EX: One of the European scams in recent year was "GetEasy", which was previously mentioned for having setup a clone of a real company to falsely claim association. Its business model was supposedly having you buy GPS trackers to be "leased out" to users, and that's how they are able to pay you monthly... IF you give them money first. Logically, this makes absolutely no sense. GPS trackers are cheap. You can find them on Amazon or eBay or wherever. Who would want to lease a GPS tracker at $20 per month when he can just buy one for about $50 and pay only monthly fee fo $10? The business makes no sense whatsoever.
Products known to have razor thin margins, such as travel or precious metals, cannot be MLMs. MLM generally need 40% margin to cover commission payouts down multiple levels. Thus, any business that has less margin than 40% is not viable as MLM.
Travel industry is now extremely thin margin.
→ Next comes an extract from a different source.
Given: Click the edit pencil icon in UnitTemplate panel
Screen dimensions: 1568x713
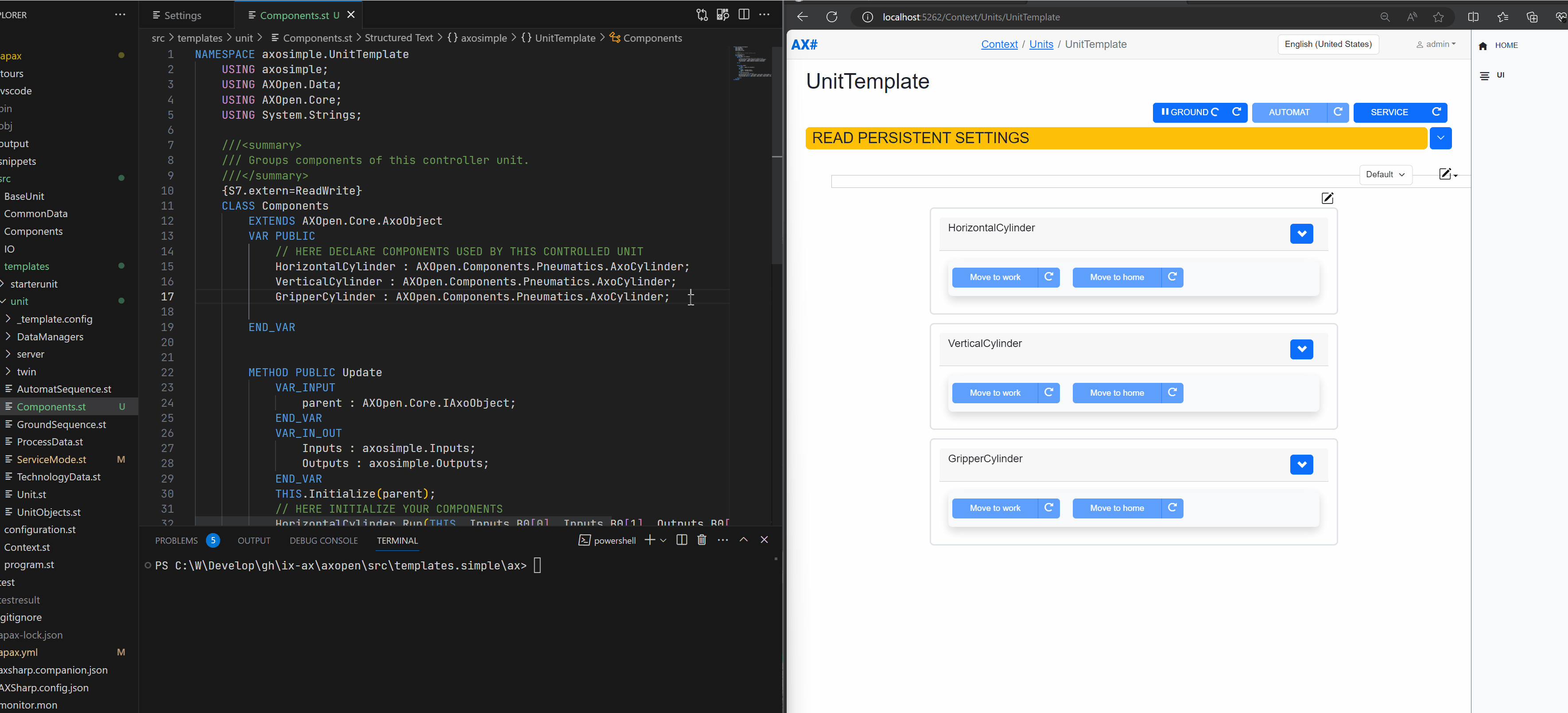Looking at the screenshot, I should click(1328, 198).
Airline average about 2% profit, and hotel do about 5%. The only way a travel MLM would work is as a pyramid scheme: by forcing members to pay a signup and monthly fee and pay commission off that instead of actual sales of travel.
Precious metal is the same. Spot prices are published daily. Where is the margin to support paying commission? Yet some companies promise commission if you can recruit members who sign up for "subscription" (i.e. buy some gold certificates, not even real gold, merely promises of gold) every month. So where is the $$$ coming from? The logical answer is the certificates are NOT backed by gold. After all, if the company goes under, who will honor your 'certificate'?
RED FLAG #8: Does the reason the business need YOUR money make sense?This is the most common sense question, it's disheartening to realize that the victims seem to have forgotten this very obvious question: Why can't they get a loan from the bank or whatever? Why do they need YOUR money?
One of the biggest disconnects happened in TelexFree. Supposedly TelexFree needs people to "advertise" (by spamming the net with text ads and referral links). If you buy one such "position" for $289, and sell a couple VOIP packages (to yourself or to Martians, they don't care) they'll pay you $20 a week. This already makes ZERO sense. If you are really posting ads, WHY DO THEY NEED YOUR MONEY? They can track sales based on the referral link used, right? But that's not the disconnect. The disconnect is how much money are the top affiliates are making, by having multiple "positions".
Let's take "TelexFree #1 Promoter" Sann Rodrigues for example. This is from his own video touting how much money he made in TelexFree:
|Sann Rodrigues showing off his Ferrari, Lamborghini, MB, and a mansion in Florida with his wife and kid|
all supposedly earned by working with TelexFree.
So hypothetically he can buy 1000 positions in TelexFree, ($289 each), earn 20K a week, pay some kids minimum wage to post the ads for him, and clear 80K a month, rather than telling all the OTHER people to invest in TelexFree, travel around the world, leaving his family behind, just to do promos, when he could be sitting at home doing NOTHING... After all, if it's THIS GOOD, why would he want to share?
Clearly, something about this doesn't make any sense. And the truth is simple: it doesn't work if you put in your own money. It only works if OTHER PEOPLE put in money, and you take THEIR money. In other words, TelexFree is a Ponzi scheme, and it was closed by Homeland Security Investigations in 2014, only months after they moved into that office. (remember we mentioned earlier they didn't rent an office until late 2013?)
If your scheme shows two or more of these red flags, you may want to take a serious look at whether it's really real, or merely real enough to fool you.